Did you know that Excel could give you different calculated values based on what the default language for your PC is?
I’m working on a translation project … and the translation company gave us a excel spread sheet with a list of screen fields that need to be expanded.
This spread sheet uses the LENB function to calculate the length of the text that needs fit on the screen … and uses that calculated length to indicate how much the field needs to be expanded.
LENB is (supposed to be) aware of double byte & single byte character sets … unfortunately, it’s only aware of double byte characters when Japanese is the default language on your PC.
So, if Japanese IS the default language on your PC, and a character is double byte … it will return 2 as the length of the character. However, if Japanese is NOT the default language on your PC … it will return 1 as the length of a character.

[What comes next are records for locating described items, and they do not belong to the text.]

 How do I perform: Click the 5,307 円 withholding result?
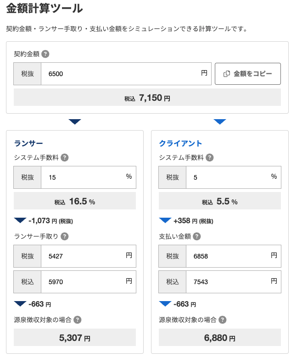(x=75, y=338)
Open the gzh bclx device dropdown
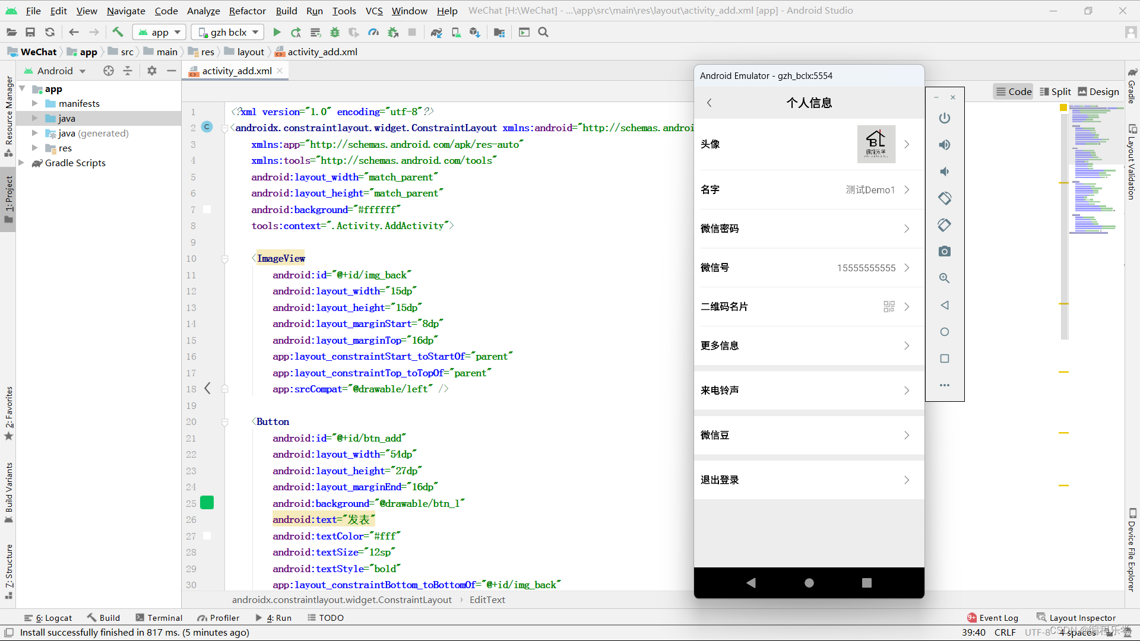 point(229,32)
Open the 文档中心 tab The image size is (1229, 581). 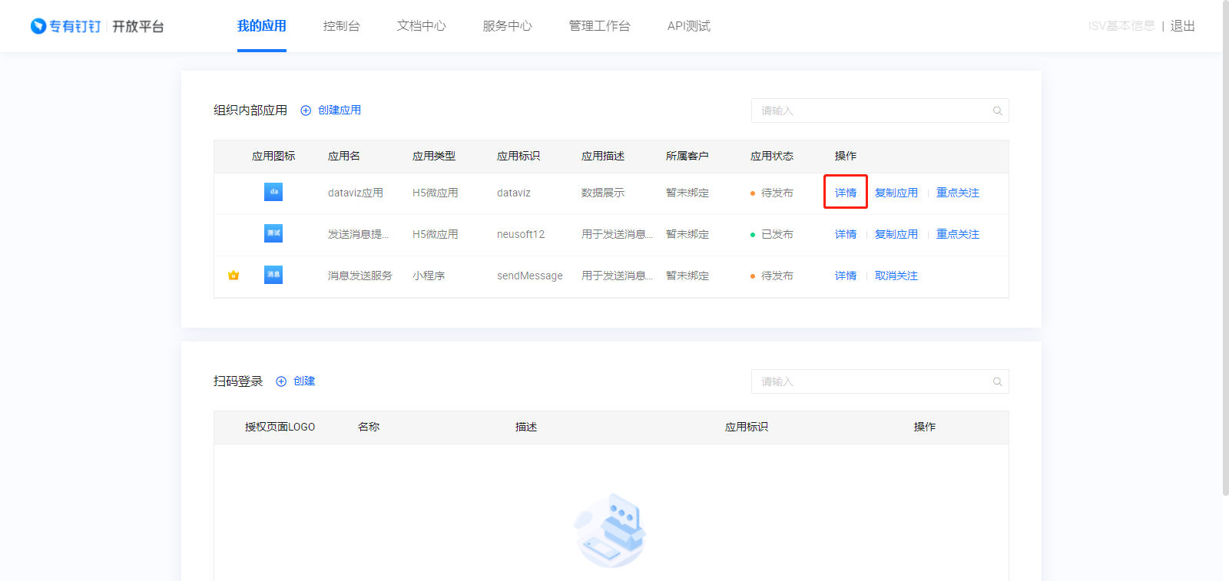421,26
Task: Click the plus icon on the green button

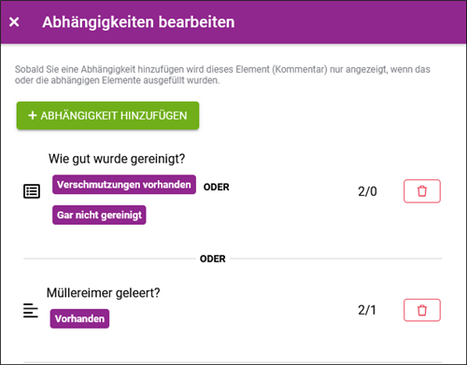Action: pos(33,116)
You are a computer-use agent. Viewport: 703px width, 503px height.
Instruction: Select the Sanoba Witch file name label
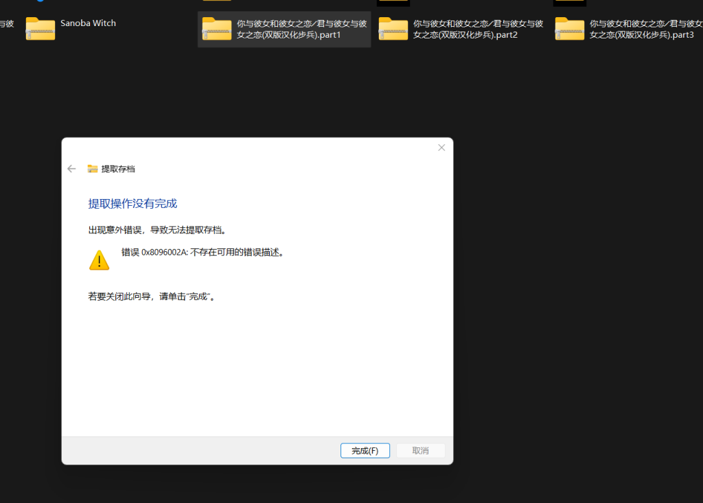[88, 23]
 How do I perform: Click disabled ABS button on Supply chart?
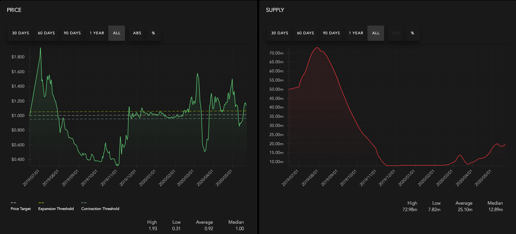(396, 33)
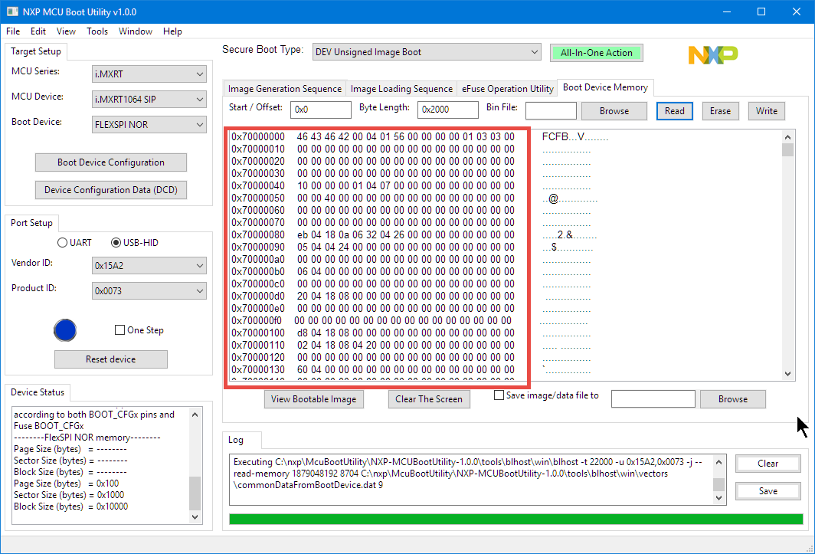Open the Boot Device FLEXSPI NOR dropdown
Viewport: 815px width, 554px height.
coord(149,124)
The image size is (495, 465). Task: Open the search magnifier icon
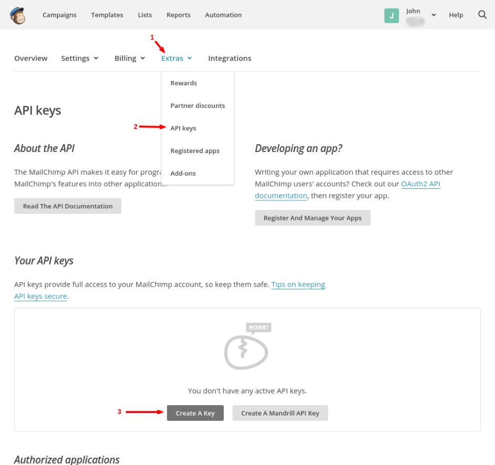click(482, 15)
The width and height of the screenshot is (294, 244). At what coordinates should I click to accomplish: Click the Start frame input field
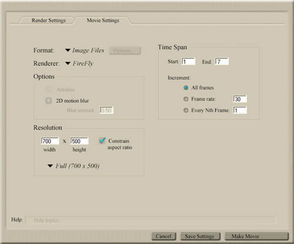[188, 62]
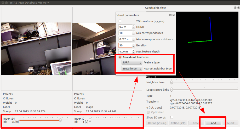
Task: Undock the Constraints view panel
Action: click(235, 8)
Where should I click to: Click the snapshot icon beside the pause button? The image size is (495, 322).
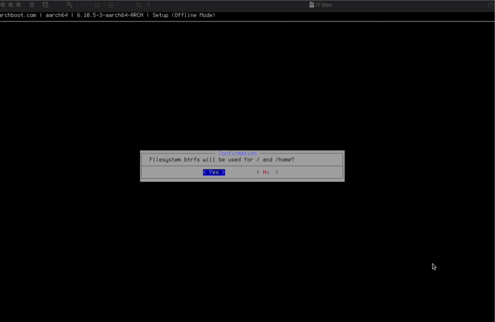click(x=45, y=4)
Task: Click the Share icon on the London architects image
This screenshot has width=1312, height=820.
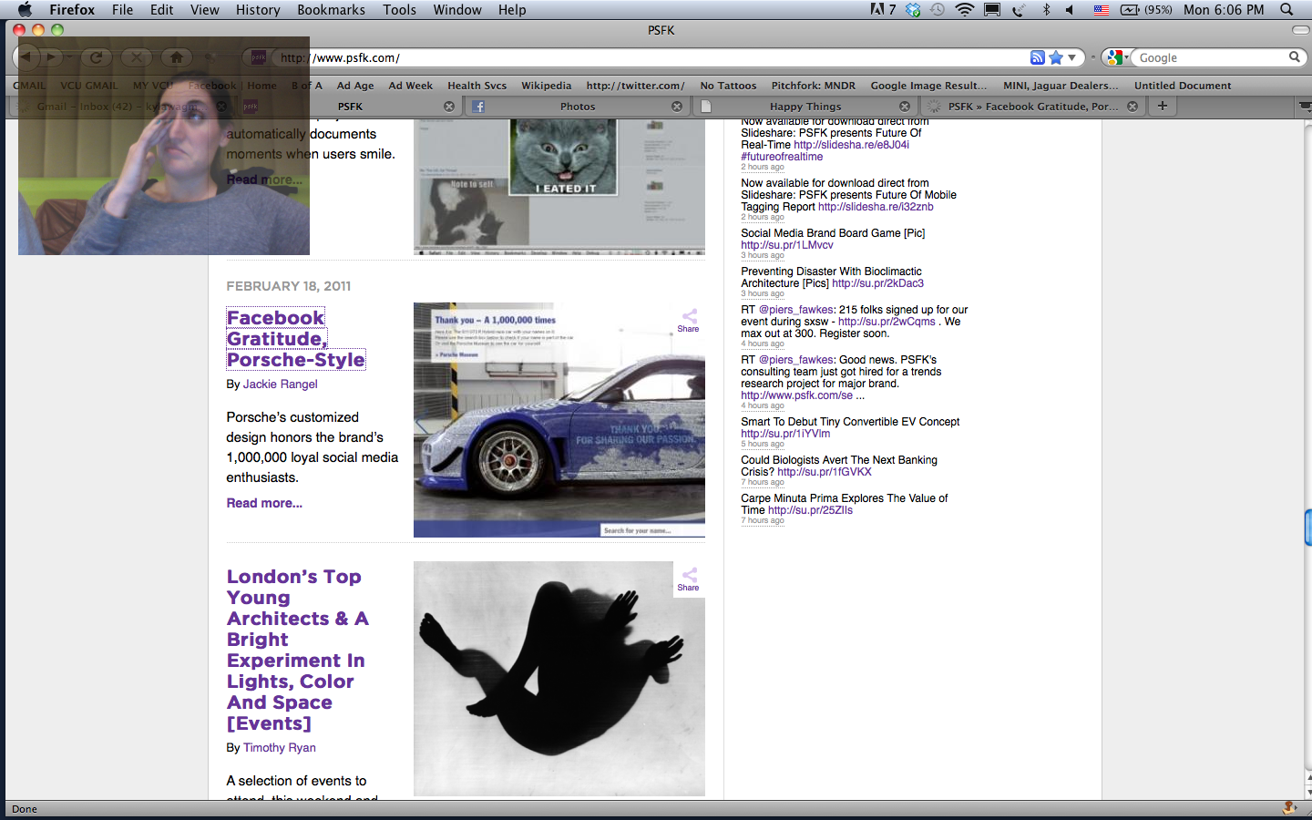Action: tap(689, 579)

There’s no warning about this potential discrepancy when you load the spread sheet … the only way I was able to find this out was to dig through the documentation.
As a result of this, I just spent a week and a half working on expanding fields … and it turns out that the size I expanded the fields to was incorrect … so those have to be redone … and the entries in the spread sheet that were less than 1 actually DO need to be expanded.
LENB is a totally brain dead and stupid function … there is NO situation where a calculation such as that should be effected by what the default language of the PC is. It should return the same value regardless of what machine it’s run on.
Turns out there are a bunch of functions that behave this way … FINDB, MIDB, LEFTB, MIDB, REPLACEB, RIGHTB, and SEARCHB.
A friend suggested that OpenOffice might be better … but, at least as far as I can see, OO doesn’t have functionality that’s aware of double byte characters.